* What needs to be done: Look below for lines that hold the string "card" and copy each one.

Start of The input

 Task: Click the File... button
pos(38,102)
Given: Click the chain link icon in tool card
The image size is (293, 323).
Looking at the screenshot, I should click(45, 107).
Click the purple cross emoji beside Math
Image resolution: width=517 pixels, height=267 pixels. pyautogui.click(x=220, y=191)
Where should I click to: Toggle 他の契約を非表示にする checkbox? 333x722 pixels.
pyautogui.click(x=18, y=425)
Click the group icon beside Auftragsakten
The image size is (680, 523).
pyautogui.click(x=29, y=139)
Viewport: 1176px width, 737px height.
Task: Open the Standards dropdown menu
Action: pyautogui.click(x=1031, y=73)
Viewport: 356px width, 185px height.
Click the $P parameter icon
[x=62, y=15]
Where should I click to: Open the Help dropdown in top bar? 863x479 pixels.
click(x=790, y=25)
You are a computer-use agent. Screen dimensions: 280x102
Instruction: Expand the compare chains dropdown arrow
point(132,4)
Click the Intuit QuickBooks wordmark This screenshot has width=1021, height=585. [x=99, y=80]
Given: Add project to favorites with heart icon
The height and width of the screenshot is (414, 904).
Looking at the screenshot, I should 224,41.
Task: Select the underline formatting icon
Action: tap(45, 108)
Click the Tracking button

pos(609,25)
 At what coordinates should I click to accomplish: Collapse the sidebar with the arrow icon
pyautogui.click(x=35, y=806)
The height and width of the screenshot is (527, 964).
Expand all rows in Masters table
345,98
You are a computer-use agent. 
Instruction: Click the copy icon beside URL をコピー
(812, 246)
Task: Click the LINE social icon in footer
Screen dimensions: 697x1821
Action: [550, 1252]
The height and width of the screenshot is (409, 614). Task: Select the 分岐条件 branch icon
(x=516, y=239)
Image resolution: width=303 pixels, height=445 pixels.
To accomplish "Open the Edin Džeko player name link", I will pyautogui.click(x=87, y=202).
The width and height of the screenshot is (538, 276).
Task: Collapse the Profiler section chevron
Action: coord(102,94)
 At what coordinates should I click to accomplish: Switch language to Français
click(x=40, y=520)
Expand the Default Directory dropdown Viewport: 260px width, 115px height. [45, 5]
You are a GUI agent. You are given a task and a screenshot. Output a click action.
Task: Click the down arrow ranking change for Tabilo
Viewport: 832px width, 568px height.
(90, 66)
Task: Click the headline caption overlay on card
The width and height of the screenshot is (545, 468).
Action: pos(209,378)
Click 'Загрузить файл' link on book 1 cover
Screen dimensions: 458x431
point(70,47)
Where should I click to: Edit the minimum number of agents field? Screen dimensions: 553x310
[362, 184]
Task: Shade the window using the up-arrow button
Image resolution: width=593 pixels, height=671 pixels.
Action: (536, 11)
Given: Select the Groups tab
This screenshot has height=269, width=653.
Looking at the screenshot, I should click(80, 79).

End of The input

* Response:
Given: Click the chain link icon in tool card
Task: Click the headline caption overlay on card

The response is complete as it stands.